Request
Retype the items starting with the line containing "Pick the Unclassed Symbols icon" and continuing through the end of the items, keeping both ends. Omit the pictures.

————

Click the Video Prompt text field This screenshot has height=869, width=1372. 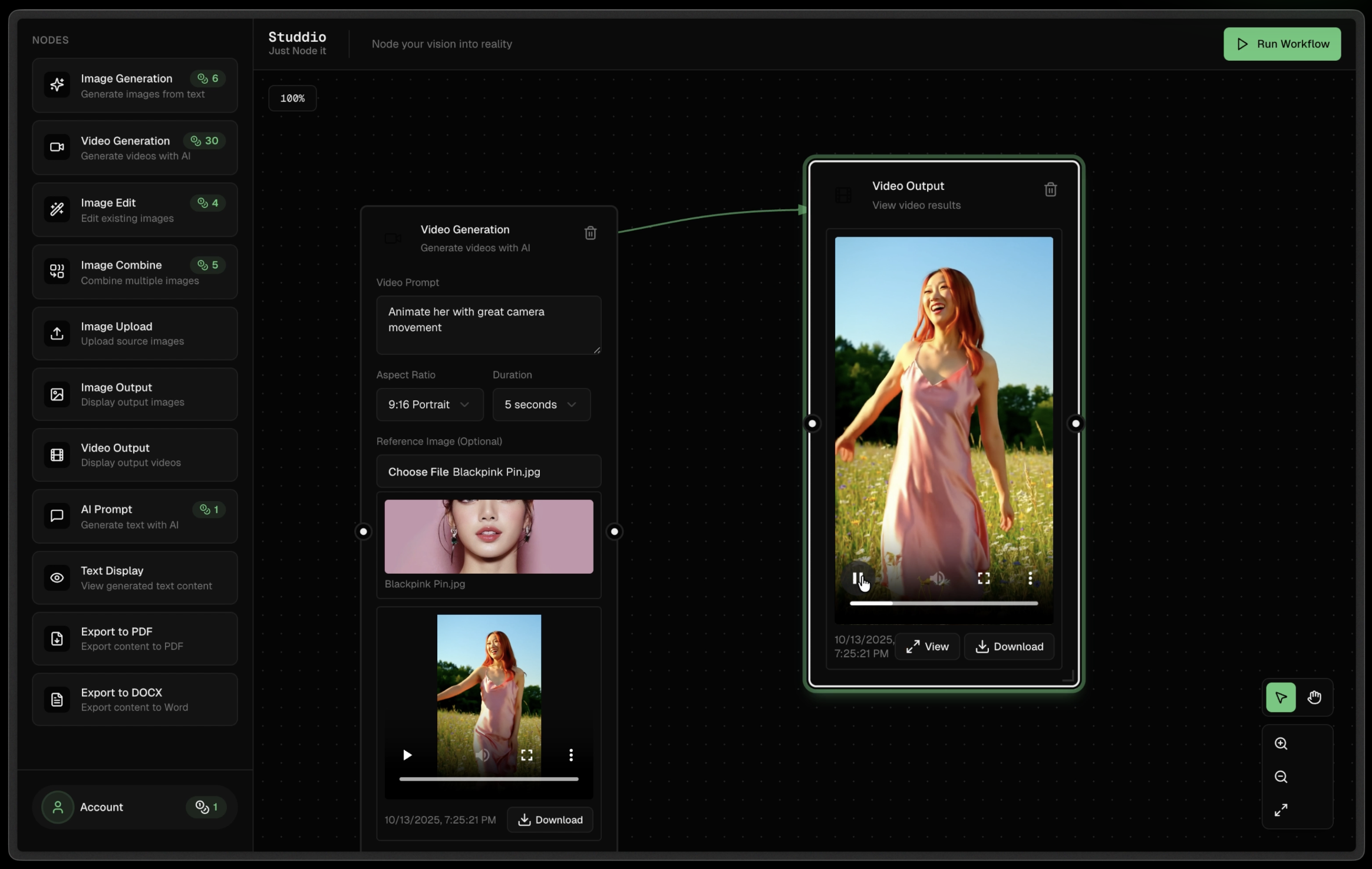(488, 325)
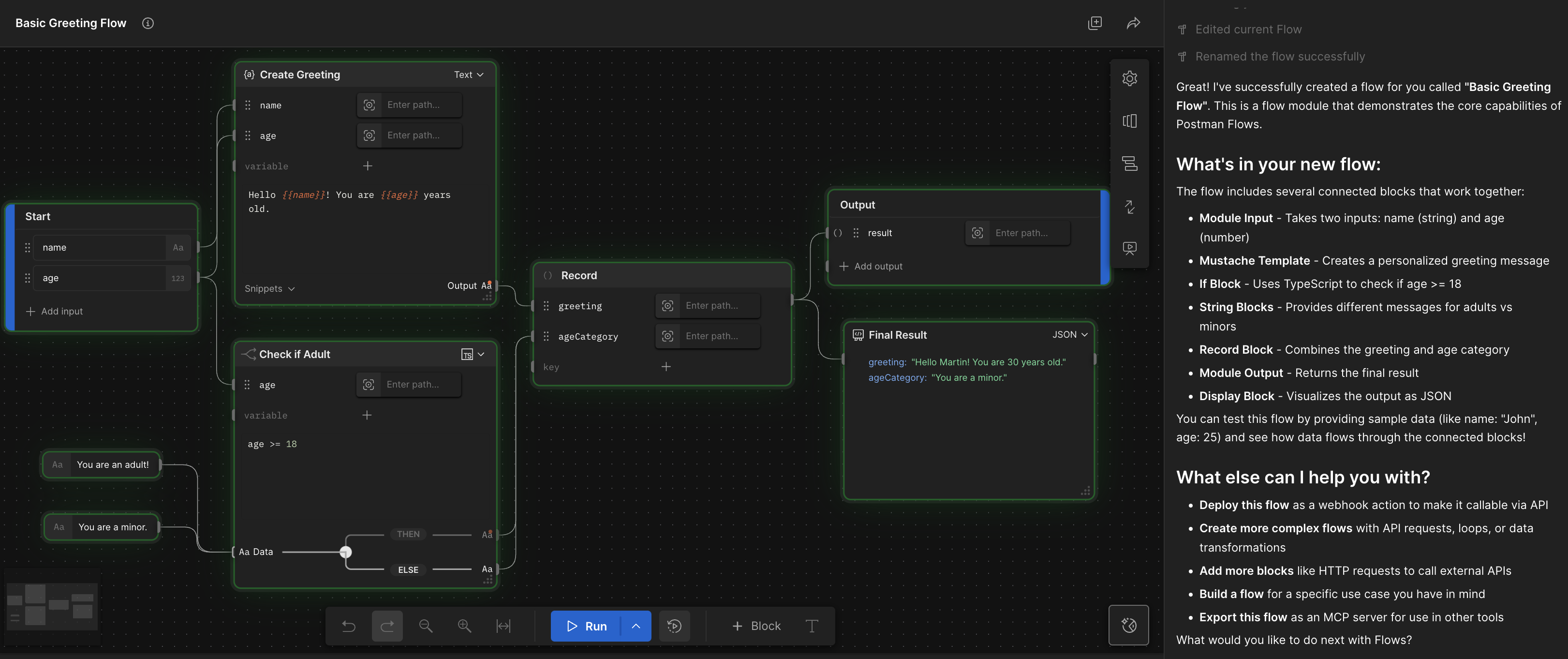
Task: Open the run history clock icon
Action: pyautogui.click(x=674, y=626)
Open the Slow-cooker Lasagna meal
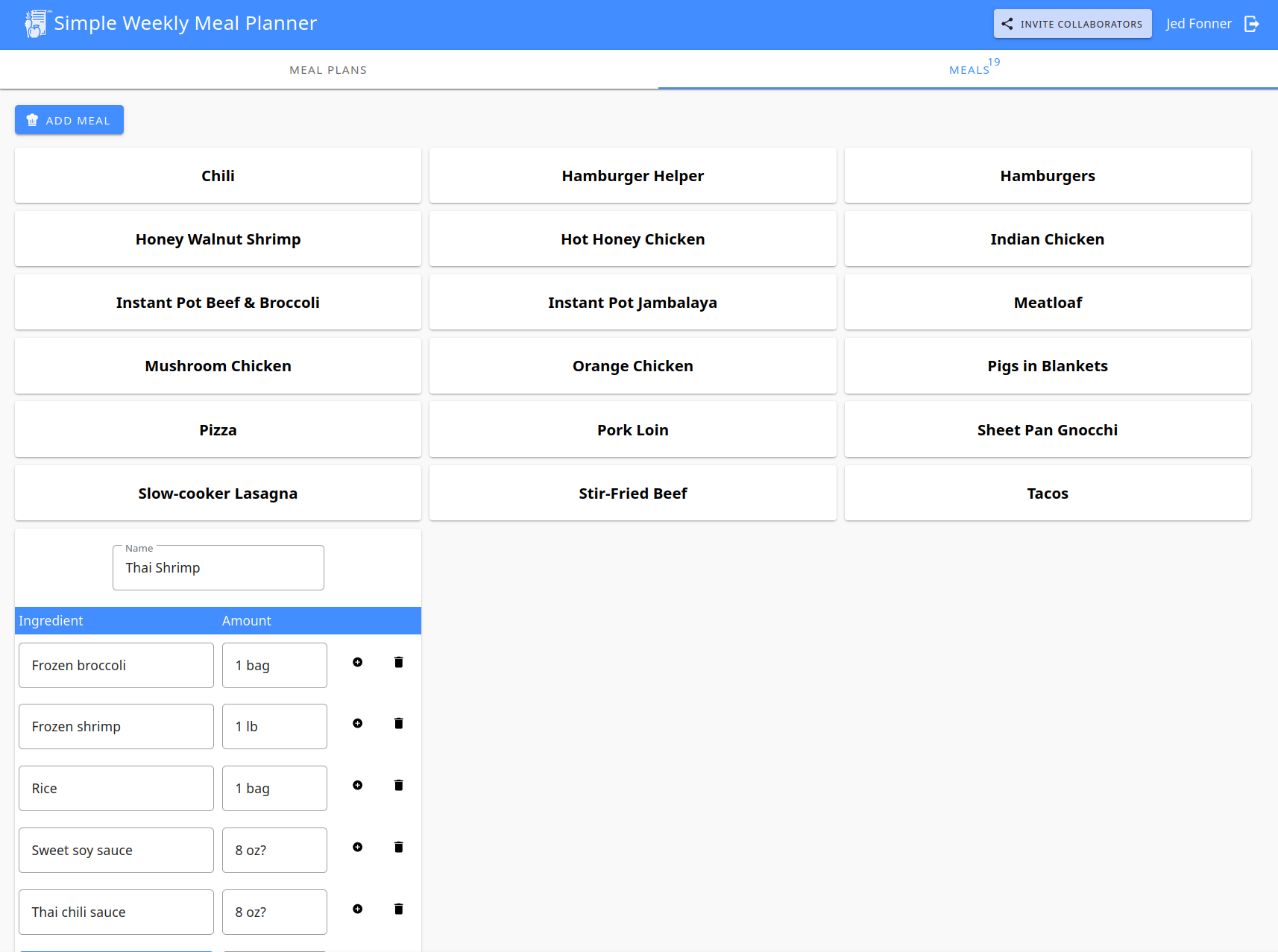1278x952 pixels. point(218,493)
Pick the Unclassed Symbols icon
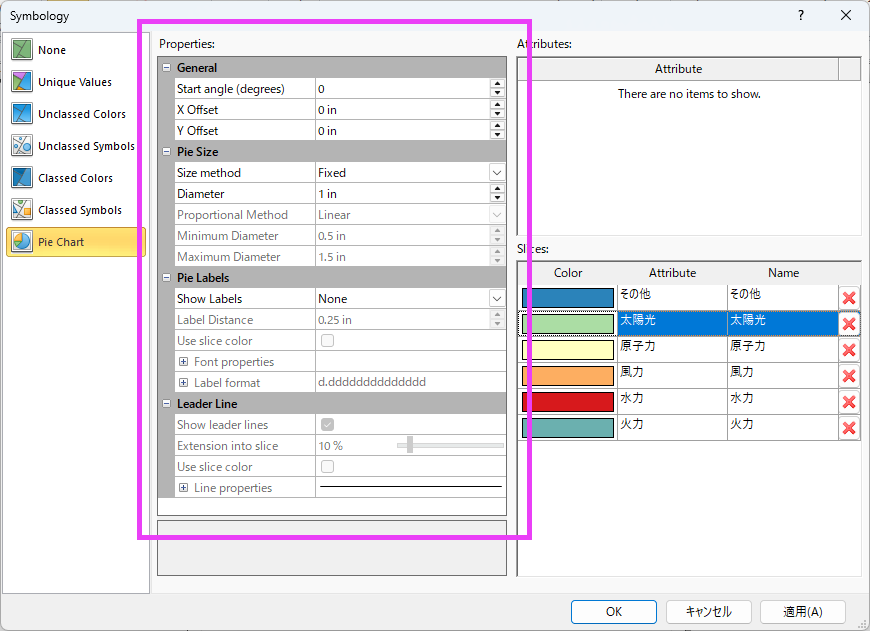Image resolution: width=870 pixels, height=631 pixels. [x=22, y=146]
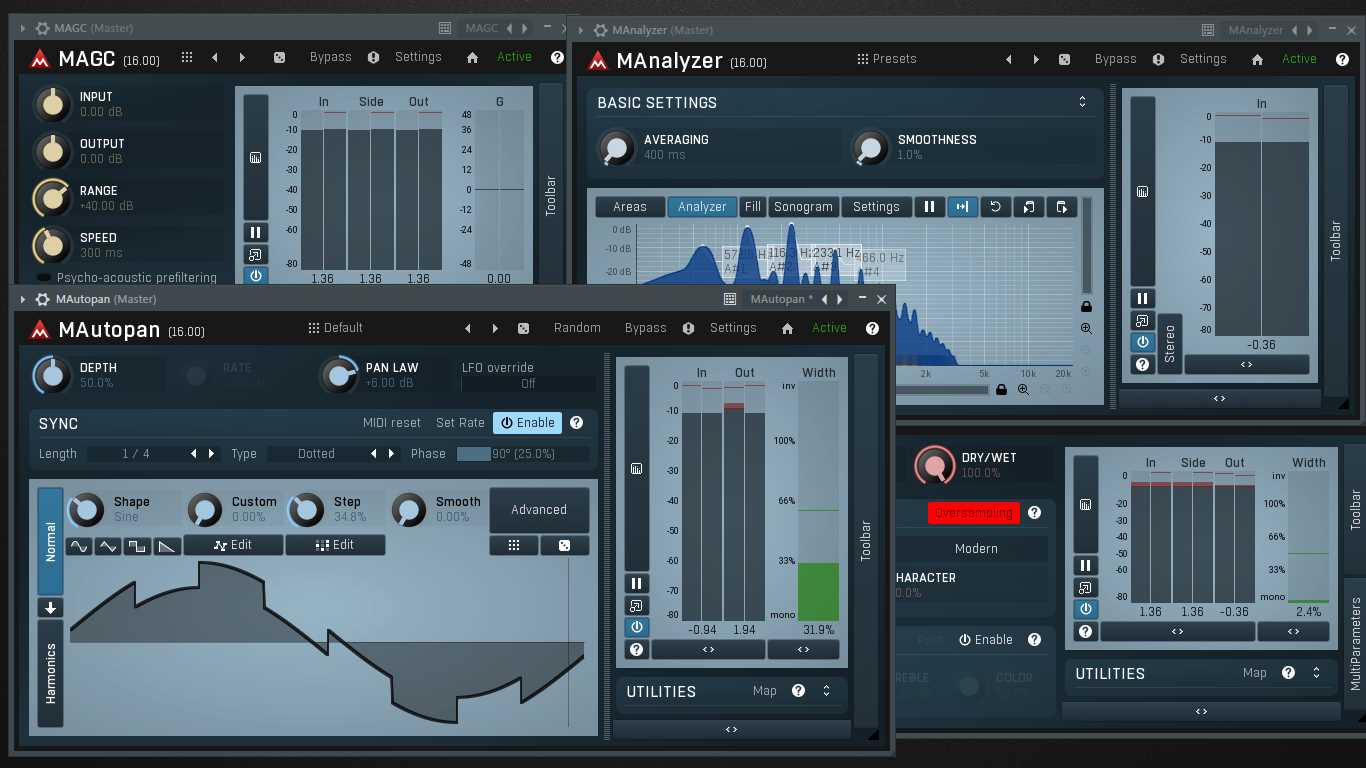The image size is (1366, 768).
Task: Switch to the Areas tab in MAnalyzer
Action: (x=630, y=207)

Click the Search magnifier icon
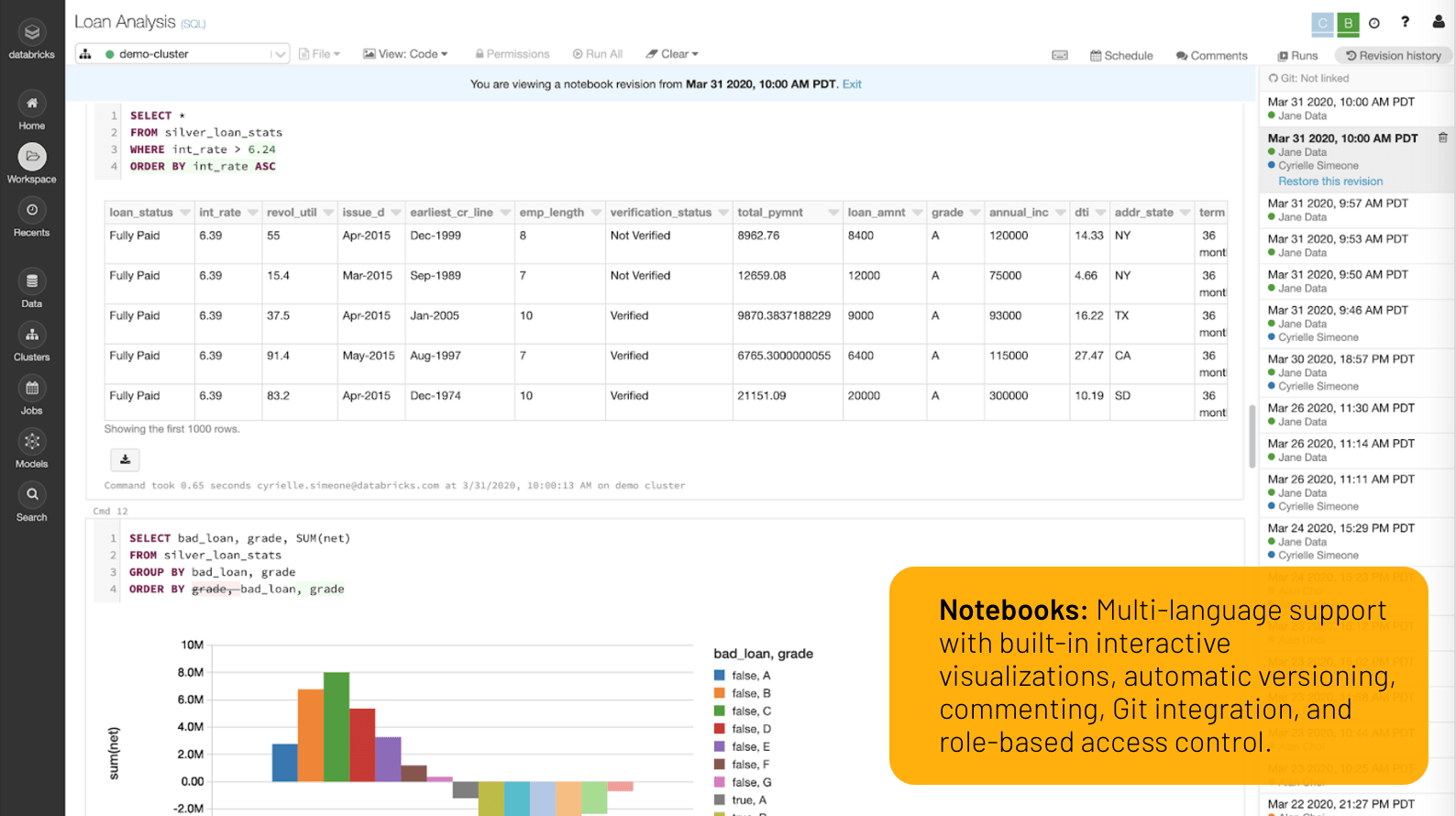32,495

————

Problem solution
Pick the Unclassed Symbols icon
Image resolution: width=870 pixels, height=631 pixels. [x=22, y=146]
The image size is (1366, 768).
Task: Switch to the Areas tab in MAnalyzer
Action: (x=630, y=207)

Click the Search magnifier icon
32,495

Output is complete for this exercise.